If $x^3$ is a square, is $x$ a square? Very simple question here, which I feel like I should be able to answer but am struggling with. Let $k$ be a finite field, and let $x\in k^\times$. Is it true that
$$x^3\in\left(k^\times\right)^2 \Longleftrightarrow x\in\left(k^\times\right)^2?$$
 A: $x=x^3/x^2$, so if $x^3=a^2$ then $x=(a/x)^2$.
A: Let us use proof by contradiction to show that $x$ is square, too. 
We can write $x$ into its prime factors: 
$$x = a_1^{p_1} \times ... \times a_n^{p_n}$$. 
Let us assume that the conclusion is false i.e. $x$ is not square.
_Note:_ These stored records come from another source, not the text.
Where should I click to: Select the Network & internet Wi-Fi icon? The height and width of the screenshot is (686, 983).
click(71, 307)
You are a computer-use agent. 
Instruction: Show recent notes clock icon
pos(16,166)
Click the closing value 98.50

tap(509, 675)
Then at least one of the factors has an odd power: 
$$p_j = 2k+1 \hspace{0.5in} j = 1,...,n$$. 
In $x^3$ this power will be $6k+3$ which is $3(2k+1)$ (which is the product of two odd numbers and thus is odd), this means that $x^3$ has a factor with odd power which means that $x^3$ is not square. 
This contradicts with the argument's premise and therefore the initial conclusion is true. 
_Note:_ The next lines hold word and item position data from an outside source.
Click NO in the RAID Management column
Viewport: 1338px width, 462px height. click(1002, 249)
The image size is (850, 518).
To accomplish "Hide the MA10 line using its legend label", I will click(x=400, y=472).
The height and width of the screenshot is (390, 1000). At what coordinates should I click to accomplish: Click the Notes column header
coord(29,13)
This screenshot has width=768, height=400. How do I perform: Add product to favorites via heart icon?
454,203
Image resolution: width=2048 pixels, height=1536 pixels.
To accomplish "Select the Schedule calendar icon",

A: It is worth highlighting the underlying idea from an additive perspective.
$$\begin{align}  x^{\large n+1}\! = y^{\large n }\!\! &\overset{\Large (\ \ )/x^{\Large n}\!\!\!\!}\iff x = (y/x)^{\large n}\ \ \ \ \ \, \text{OP is case }\ n=2\\[.3em]
(n\!+\!1) x = n y \!\!&\ \iff x =  n(y\!-\!x)\ \ \ \ \text{in additive form}\\[.3em]
n\,\mid\, (n\!+\!1)x\!\! &\ \iff n\,\mid\, x\qquad\ \ \ \ \  \ \ \  \text{in divisibility form}\\[.3em]
\bmod n\!:\,\ 0\equiv (n\!+\!1)x\!\! &\ \iff 0\equiv x\ \ \ \ \ \ \ \ \ \ \ \ \ \ \ \ \text{in congruence form}
\end{align}\qquad\qquad$$
Probably everyone can immediately see at least one of the last three, but sometimes we miss the first, because our additive intuition is often stronger than our multiplicative intuition (but compare my most popular post).  To work around that it often helps to first translate multiplicative statements into additive form to spark intuition.